Remote DevOps & SRE Jobs- Kubernetes, Platform, AI Infrastructure
Remote DevOps, SRE, platform engineer, Kubernetes, Terraform, AWS, observability, GPU infrastructure, and AI infrastructure jobs. Updated daily.
DevOps and infrastructure engineers keep the systems running that power modern AI and tech products. These roles span platform engineering, site reliability engineering (SRE), cloud infrastructure, developer productivity, and AI infrastructure. Search demand often clusters around Kubernetes jobs, Terraform jobs, AWS platform engineer roles, remote SRE jobs, GPU infrastructure jobs, and production reliability for AI products.
Common toolchains include Kubernetes, Terraform, ArgoCD, Datadog, Prometheus, OpenTelemetry, and cloud platforms such as AWS, GCP, and Azure. Infrastructure engineers at AI companies often work on GPU cluster management, training job orchestration, high-throughput inference serving, and reliability for data pipelines.
Remote DevOps jobs are common because platform teams can support distributed engineering organizations across time zones. Senior candidates should expect interviews on production incident response, capacity planning, infrastructure as code, observability, networking, and tradeoffs between managed cloud services and custom systems.
Related Job Categories
Frequently Asked Questions
What is the difference between DevOps and SRE?
DevOps focuses on the culture and practices of integrating software development and operations - building CI/CD pipelines, automating deployments, and improving developer productivity. SRE (Site Reliability Engineering) applies software engineering to operations problems with an emphasis on reliability, availability, and managing production systems at scale. In practice the roles overlap significantly and many companies use the titles interchangeably.
What do infrastructure engineer jobs pay?

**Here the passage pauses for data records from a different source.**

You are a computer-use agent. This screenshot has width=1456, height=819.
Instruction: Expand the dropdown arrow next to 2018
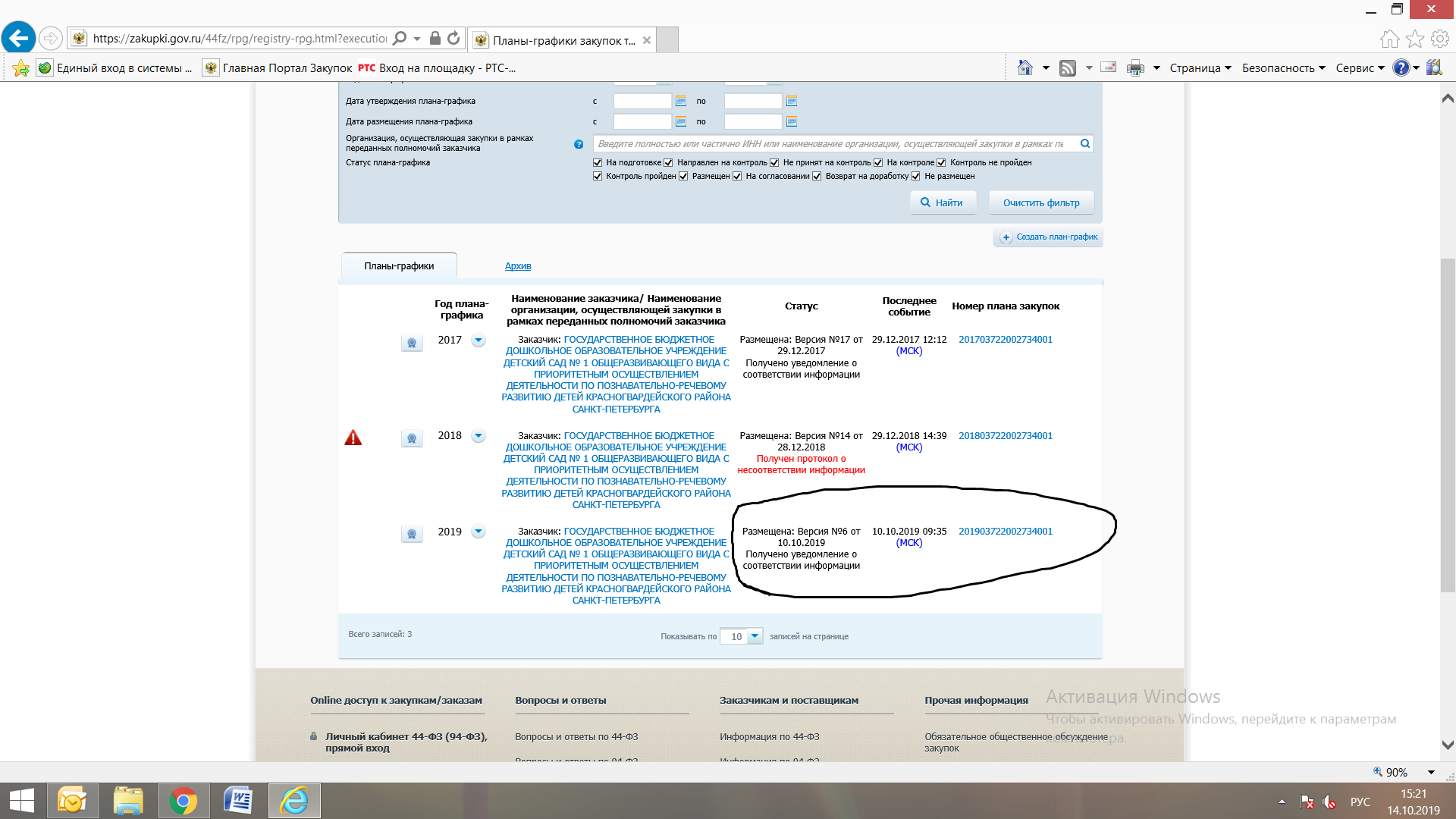click(479, 436)
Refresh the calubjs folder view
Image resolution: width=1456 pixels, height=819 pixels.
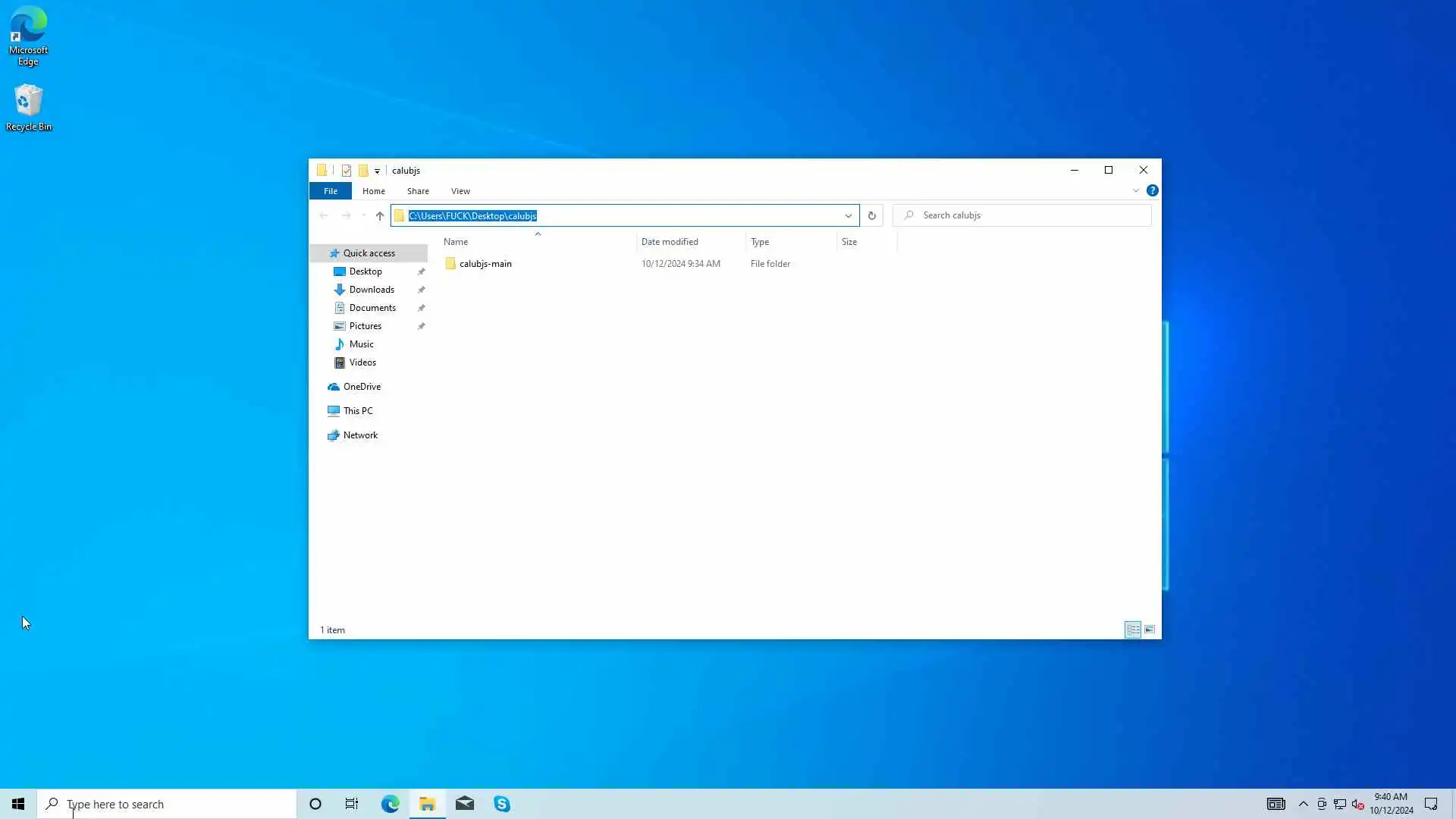871,216
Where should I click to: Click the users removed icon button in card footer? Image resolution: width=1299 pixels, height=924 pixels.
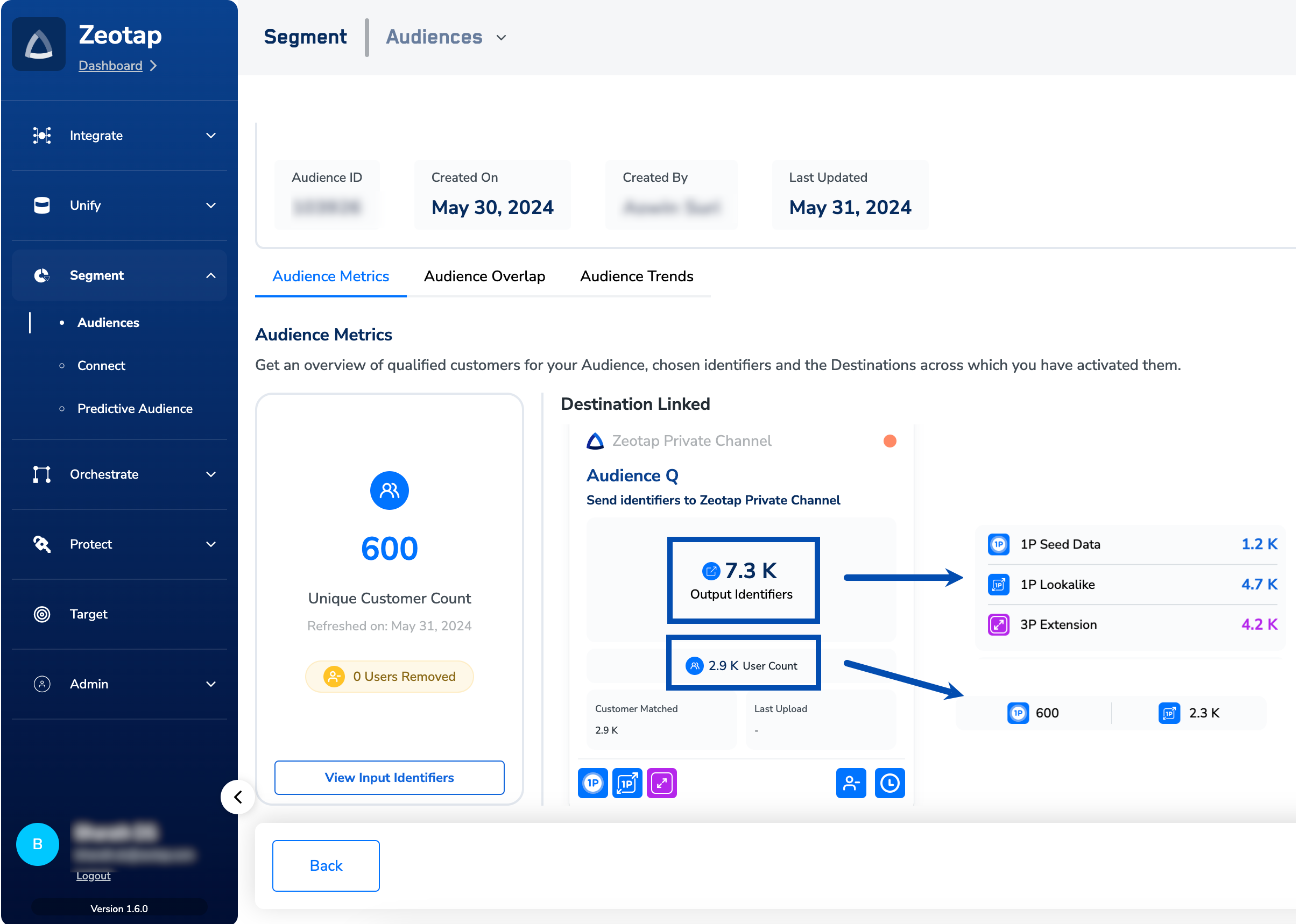pyautogui.click(x=850, y=783)
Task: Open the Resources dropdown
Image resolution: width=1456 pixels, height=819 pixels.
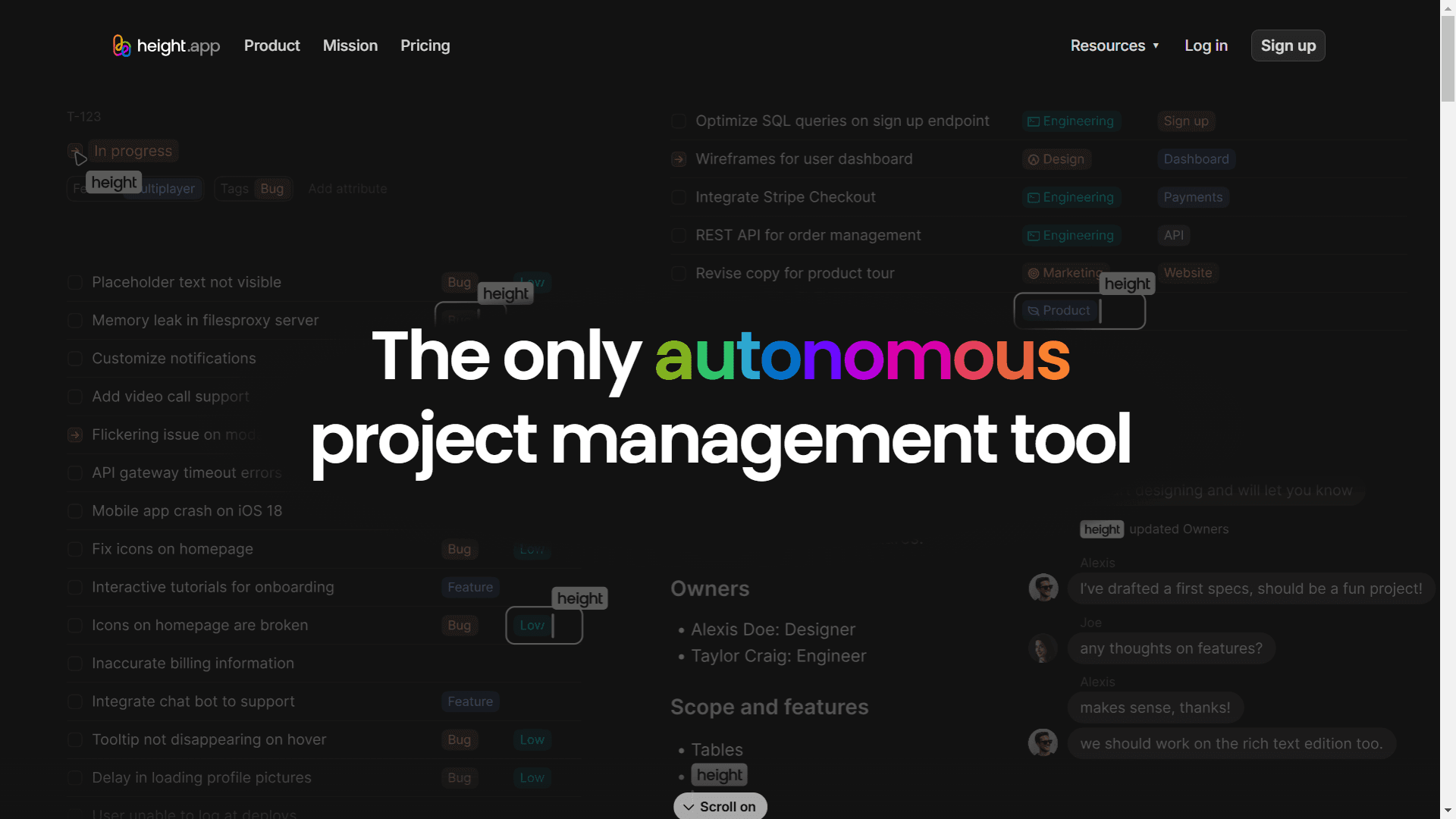Action: (1115, 46)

DevOps and infrastructure engineers typically earn $130,000 to $230,000 in base salary at tech companies. Senior SREs and platform engineers at top-tier AI companies (OpenAI, Anthropic, xAI) can earn $200,000 to $300,000+. Roles involving GPU infrastructure and ML systems command a premium.
Which DevOps skills are most useful for AI companies?
Kubernetes, Terraform, AWS or GCP, observability, Linux networking, and incident response remain core. AI companies also value GPU infrastructure, model serving, distributed training systems, queueing, storage performance, and experience operating high-cost compute workloads.
Are platform engineer jobs the same as DevOps jobs?
They overlap, but platform engineer jobs usually focus more on internal developer platforms, deployment systems, infrastructure abstractions, and paved-road tooling. DevOps and SRE roles can include the same work while also covering incident response, cloud operations, and reliability targets.